The third stanza implies the speaker perceives his own poetry as deficient. In fact, some scholars point to the third stanza as evidence that Coleridge wrote this portion of the poem a time after its initial inspiration. The poet may comment on the incomplete nature of the poem within the poem itself. On the other hand, he may point out how the written word can never recreate the imagination’s wild and boundless landscape. 

Throughout, loss threatens creativity. In the second stanza, “Kubla heard from far / Ancestral voices prophesying war!” (Lines 29-30) The kingdom he has created with such care may approach the brink of destruction. The messengers are not only the voices but also the roiling water--both beneath the earth and springing up in a fountain. This may indicate art’s insufficient power in the face of nature: a greater work of creation than anything manmade.  

Likewise, the damsel and her dulcimer exist only in a passing vision, while the speaker regrets he cannot be someone else’s inspiring vision or produce a more impressive work. Nevertheless, the lament of the third stanza exists within a beloved poem, full of “music loud and long” (Line 45) in its own right. 

The Power of Romantic Reverie

The Romantics valued poetry exultant of nature, the individual, emotion, and the imagination. In dreams, the imagination lets loose as the mind processes subterranean ideas and emotions. The premise of “Kubla Khan,” then, with its origins in a dream, provides a suitable occasion for Coleridge to explore Romantic ideals. From the outset, Coleridge foregrounds both his poem’s inspiration and, presumably, his hope for readers: They too will feel they have traveled to Xanadu in a dream. 

The pleasant palace grounds of Kubla Khan’s dwelling drift by in the first stanza as Coleridge calls attention to the holy river, mysterious caves, and a castle existing purely for pleasure. The images, passing in a calm, dreamy array, highlight nature’s inherent beauty and importance. 

In the more chaotic second stanza, Coleridge describes a “romantic chasm” (Line 12) hiding a woman consorting with a demon and an unruly fountain. These surreal images arise as though the speaker is a third-person omniscient narrator in a work of fiction. Although he doesn’t participate in the goings-on at Xanadu, he is an active observer whose language escalates as the fountain comes into view: “But oh! that deep romantic chasm which slanted / Down the green hill athwart a cedarn cover! / A savage place!” (Lines 12-14). The speaker's exclamations express his surprise and, perhaps, fear of or excitement in discovering this concentration of supernatural power within his dream world. 

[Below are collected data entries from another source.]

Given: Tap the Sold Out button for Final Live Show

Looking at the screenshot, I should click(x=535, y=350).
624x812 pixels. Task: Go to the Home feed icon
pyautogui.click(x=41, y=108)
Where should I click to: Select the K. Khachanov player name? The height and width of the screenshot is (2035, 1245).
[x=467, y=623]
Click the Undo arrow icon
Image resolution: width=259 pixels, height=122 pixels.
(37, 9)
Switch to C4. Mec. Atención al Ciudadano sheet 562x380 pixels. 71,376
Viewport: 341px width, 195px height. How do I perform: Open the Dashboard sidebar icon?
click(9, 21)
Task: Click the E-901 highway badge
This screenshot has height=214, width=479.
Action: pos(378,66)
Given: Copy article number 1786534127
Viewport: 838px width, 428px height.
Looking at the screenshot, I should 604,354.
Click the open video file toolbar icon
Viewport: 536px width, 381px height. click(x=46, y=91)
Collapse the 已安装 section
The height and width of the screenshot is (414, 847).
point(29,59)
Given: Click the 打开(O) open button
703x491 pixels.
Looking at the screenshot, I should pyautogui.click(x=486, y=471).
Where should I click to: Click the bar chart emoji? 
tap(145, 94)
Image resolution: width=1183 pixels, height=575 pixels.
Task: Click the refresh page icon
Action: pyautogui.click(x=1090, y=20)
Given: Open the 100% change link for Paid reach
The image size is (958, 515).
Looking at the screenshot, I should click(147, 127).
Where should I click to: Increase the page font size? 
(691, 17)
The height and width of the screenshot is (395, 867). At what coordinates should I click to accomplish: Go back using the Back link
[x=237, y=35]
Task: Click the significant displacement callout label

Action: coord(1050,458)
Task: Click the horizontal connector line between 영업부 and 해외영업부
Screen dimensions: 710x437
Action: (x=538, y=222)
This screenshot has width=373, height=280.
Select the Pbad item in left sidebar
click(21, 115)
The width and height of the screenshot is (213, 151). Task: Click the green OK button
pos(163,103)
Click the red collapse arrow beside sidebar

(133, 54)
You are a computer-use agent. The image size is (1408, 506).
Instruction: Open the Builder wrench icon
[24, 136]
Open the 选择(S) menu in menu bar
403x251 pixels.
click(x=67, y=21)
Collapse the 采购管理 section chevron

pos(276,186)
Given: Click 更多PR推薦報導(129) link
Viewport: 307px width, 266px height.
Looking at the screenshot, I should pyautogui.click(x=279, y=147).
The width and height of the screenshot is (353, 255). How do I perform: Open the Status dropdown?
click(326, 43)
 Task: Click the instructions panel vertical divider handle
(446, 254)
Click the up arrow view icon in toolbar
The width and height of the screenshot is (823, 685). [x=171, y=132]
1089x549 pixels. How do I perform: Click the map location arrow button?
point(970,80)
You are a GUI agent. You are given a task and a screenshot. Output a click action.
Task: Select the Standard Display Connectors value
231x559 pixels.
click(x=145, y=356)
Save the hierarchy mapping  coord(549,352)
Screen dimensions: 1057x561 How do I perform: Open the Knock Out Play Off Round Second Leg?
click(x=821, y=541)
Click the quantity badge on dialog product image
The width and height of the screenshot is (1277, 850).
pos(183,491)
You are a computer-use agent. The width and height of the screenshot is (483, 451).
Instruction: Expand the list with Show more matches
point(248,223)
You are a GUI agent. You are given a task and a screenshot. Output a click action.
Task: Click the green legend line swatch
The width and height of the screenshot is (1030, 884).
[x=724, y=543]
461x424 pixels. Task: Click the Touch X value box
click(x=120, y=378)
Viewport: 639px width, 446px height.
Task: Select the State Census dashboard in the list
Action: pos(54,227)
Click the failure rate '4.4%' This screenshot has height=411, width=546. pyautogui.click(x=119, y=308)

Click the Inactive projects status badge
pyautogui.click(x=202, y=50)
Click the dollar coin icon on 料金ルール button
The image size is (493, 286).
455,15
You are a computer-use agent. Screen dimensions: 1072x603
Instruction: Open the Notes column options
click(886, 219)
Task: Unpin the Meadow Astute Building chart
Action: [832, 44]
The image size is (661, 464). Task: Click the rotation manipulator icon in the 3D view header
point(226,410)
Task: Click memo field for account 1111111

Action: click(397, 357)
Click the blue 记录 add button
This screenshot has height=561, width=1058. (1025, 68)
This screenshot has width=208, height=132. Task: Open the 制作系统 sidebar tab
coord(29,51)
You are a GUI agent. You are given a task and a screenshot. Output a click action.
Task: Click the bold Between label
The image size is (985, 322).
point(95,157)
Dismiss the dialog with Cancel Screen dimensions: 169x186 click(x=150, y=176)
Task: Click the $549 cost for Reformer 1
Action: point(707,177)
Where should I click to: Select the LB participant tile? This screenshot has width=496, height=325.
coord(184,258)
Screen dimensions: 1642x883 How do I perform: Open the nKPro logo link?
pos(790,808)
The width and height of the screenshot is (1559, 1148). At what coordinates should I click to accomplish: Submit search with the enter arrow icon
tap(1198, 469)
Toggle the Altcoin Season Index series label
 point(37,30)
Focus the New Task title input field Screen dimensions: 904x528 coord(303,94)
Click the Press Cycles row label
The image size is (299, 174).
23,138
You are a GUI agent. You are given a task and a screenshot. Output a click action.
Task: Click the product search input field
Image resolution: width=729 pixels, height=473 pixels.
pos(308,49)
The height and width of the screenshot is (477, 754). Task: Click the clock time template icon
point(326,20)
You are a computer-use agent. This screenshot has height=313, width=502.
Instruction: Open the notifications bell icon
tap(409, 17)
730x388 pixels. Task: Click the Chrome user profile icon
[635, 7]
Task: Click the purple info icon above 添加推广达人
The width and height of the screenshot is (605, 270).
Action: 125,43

The poem contains dreams within dreams as well, further hearkening to its inspirational source. Kubla Khan experiences a kind of waking dream in the second stanza with the “Ancestral voices prophesying war!” (Line 30) from the sound of the fountain. He receives a mystical vision from the rumblings of nature and is powerless against it. 

Further, Coleridge interrupts his portrayal of Xanadu to introduce a separate vision in the third stanza: “A damsel with a dulcimer / In a vision once I saw [...]” (Lines 37-38). This shift pairs the poet’s dream about Xanadu with his dream of a preternaturally gifted musician. As he describes the damsel’s effect on him, the speaker worries he cannot, after all, transcend the dream world by making his vision real to others.

The final lines of the poem reestablish Coleridge’s otherworldly images with aspirations to appear terrifying after intimate contact with the world beyond. However, this rendering further reveals the poet’s imagination at work. The third stanza, together with the whole poem, seems to claim that dreams contain great art and artists must attempt to manifest their dreams for others.